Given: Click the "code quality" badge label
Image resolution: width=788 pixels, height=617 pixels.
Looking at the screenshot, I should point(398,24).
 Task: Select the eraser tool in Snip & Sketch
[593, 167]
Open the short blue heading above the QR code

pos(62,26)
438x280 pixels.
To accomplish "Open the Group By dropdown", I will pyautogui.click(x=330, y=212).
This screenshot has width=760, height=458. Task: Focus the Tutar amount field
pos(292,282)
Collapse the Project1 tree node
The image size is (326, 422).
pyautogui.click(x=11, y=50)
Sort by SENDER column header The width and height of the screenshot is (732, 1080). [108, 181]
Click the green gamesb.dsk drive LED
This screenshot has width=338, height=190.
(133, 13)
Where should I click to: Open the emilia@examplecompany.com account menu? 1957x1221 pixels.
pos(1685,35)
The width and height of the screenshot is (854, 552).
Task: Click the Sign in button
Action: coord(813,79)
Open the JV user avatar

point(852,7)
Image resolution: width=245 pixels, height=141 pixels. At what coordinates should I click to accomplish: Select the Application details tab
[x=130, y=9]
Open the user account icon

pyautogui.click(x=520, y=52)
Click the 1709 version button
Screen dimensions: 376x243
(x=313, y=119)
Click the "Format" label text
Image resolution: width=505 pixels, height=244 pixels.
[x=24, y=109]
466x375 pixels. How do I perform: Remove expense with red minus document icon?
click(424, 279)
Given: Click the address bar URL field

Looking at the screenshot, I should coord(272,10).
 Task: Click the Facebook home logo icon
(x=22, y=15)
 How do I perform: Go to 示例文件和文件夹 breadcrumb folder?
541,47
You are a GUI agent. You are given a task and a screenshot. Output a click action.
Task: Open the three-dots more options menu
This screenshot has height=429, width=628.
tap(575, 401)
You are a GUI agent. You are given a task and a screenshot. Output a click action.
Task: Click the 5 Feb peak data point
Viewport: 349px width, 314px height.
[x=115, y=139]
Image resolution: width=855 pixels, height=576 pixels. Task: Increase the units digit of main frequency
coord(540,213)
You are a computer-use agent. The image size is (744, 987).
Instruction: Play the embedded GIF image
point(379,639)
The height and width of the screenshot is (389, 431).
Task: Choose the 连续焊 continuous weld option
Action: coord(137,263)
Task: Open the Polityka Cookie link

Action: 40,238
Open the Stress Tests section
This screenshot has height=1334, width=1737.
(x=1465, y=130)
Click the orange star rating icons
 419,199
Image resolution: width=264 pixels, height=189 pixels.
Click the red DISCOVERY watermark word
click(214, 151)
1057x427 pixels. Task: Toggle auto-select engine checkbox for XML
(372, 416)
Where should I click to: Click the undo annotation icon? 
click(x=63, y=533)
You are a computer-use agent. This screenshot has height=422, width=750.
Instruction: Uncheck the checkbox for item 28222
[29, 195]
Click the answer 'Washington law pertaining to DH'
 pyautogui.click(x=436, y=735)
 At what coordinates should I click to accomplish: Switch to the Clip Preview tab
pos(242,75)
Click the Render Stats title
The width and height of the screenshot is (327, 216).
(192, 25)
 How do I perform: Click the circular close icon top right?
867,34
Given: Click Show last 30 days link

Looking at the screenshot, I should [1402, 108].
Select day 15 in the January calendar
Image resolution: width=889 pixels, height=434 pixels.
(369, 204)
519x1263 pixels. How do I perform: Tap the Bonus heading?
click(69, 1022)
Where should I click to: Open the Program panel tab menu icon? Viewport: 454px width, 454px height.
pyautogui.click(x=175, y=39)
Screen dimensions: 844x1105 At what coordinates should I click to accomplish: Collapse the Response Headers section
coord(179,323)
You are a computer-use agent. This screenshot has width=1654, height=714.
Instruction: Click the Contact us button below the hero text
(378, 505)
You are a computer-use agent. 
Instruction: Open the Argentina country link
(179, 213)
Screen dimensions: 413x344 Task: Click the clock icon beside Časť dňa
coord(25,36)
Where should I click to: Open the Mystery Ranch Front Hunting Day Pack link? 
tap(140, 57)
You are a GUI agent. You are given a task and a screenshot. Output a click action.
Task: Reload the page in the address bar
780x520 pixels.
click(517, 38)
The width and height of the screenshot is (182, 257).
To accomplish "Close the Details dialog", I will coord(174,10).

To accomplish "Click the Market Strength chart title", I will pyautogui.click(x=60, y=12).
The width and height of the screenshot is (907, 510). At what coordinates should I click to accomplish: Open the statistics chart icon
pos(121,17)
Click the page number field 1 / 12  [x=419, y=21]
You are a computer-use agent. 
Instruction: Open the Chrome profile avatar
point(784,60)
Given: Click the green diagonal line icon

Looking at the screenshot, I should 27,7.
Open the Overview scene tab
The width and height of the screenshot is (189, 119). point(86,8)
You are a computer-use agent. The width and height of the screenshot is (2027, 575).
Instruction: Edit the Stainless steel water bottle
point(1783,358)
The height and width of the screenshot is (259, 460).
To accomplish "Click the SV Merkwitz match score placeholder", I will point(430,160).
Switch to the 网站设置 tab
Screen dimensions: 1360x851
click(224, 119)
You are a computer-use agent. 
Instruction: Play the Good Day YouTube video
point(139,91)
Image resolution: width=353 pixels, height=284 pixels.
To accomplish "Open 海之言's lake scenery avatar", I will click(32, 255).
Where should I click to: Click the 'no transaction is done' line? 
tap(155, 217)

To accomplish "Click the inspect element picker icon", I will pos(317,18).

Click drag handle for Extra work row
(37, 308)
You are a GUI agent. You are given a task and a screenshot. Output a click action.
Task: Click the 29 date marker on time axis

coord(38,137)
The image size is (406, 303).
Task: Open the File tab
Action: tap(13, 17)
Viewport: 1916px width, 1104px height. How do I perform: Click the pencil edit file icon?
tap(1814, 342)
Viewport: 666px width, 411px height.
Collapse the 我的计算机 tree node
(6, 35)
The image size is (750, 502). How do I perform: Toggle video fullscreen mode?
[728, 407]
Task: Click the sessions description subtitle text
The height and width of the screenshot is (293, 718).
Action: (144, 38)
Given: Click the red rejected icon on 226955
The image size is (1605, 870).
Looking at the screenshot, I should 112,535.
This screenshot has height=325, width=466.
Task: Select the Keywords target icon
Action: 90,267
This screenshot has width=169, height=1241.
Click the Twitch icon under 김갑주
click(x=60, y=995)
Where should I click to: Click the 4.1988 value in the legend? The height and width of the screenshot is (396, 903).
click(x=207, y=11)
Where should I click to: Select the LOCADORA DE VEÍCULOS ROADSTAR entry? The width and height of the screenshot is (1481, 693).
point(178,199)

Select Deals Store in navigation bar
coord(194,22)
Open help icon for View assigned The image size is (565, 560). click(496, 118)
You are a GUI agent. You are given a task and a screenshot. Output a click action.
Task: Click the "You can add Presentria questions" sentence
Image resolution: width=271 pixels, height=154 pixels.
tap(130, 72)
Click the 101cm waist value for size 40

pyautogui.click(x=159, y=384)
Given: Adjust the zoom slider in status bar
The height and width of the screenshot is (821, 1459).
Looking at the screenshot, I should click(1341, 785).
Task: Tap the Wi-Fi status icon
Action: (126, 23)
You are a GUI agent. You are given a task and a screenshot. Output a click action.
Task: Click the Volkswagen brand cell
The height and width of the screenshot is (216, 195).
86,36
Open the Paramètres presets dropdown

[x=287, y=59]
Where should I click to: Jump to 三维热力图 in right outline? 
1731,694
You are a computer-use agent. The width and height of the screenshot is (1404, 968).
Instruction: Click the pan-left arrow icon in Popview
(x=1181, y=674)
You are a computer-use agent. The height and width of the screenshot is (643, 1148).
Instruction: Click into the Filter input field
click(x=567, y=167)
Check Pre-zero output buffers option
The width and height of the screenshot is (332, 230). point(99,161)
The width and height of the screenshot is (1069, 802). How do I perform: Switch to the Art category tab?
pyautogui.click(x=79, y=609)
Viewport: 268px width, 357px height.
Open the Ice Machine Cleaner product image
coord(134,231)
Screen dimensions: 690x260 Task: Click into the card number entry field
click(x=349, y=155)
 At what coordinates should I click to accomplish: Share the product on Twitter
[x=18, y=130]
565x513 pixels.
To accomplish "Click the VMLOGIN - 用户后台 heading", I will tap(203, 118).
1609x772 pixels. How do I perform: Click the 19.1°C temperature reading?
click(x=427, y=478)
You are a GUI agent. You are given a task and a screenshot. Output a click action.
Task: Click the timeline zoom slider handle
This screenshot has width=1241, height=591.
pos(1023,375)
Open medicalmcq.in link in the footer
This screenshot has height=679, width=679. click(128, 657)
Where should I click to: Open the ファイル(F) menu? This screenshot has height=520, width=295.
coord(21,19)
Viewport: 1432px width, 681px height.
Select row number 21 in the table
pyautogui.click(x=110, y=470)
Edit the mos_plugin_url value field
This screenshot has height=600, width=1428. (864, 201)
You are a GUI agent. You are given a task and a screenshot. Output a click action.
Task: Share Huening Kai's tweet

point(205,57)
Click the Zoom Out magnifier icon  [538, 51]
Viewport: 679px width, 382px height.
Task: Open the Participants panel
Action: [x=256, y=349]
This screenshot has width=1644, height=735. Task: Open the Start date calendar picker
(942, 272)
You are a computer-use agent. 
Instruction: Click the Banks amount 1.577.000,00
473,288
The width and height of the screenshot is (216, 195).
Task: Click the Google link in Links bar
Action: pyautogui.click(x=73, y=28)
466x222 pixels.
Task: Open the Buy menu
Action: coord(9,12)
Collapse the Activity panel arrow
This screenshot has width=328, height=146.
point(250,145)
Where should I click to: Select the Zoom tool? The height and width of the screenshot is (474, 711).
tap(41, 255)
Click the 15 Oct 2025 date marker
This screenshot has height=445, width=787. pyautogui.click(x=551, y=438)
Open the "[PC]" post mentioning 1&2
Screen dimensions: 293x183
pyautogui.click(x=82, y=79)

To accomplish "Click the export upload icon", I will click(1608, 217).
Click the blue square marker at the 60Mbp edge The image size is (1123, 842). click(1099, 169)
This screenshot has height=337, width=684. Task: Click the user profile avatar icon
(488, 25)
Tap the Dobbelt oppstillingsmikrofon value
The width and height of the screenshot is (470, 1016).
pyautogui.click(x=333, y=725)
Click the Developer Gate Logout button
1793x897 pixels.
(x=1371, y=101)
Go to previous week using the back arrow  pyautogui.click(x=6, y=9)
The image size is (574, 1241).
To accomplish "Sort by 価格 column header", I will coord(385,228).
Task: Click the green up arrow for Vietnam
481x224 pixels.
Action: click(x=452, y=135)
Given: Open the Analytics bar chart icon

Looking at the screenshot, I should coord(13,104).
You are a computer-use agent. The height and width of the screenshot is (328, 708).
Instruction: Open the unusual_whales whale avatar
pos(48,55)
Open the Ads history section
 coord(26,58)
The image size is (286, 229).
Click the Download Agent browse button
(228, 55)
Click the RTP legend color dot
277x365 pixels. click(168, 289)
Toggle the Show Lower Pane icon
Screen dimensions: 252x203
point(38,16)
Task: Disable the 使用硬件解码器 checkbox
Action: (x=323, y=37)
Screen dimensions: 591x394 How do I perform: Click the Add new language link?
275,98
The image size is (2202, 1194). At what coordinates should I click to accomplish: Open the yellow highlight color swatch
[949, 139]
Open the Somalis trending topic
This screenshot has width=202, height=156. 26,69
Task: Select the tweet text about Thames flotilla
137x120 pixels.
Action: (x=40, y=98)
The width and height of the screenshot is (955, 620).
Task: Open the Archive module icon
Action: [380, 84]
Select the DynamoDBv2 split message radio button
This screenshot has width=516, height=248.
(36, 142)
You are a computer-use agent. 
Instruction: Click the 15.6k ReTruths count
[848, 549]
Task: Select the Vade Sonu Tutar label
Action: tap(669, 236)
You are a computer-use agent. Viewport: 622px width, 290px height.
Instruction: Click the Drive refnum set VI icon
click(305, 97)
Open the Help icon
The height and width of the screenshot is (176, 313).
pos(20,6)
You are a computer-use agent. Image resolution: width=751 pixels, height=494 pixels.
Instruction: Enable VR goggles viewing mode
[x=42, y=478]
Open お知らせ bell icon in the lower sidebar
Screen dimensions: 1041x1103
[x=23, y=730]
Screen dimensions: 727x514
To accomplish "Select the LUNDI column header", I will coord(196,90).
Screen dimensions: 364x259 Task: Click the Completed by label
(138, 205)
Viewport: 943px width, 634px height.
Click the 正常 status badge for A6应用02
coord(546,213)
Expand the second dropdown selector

§ Work to complete: Please turn the items, from their first line through the line with "will pyautogui.click(x=330, y=212).", into a numbered list with blank lines left out.

§ Response to the exercise:
1. Given: Click the "code quality" badge label
2. Image resolution: width=788 pixels, height=617 pixels.
3. Looking at the screenshot, I should point(398,24).
4.  Task: Select the eraser tool in Snip & Sketch
5. [593, 167]
6. Open the short blue heading above the QR code
7. pos(62,26)
8. 438x280 pixels.
9. To accomplish "Open the Group By dropdown", I will pyautogui.click(x=330, y=212).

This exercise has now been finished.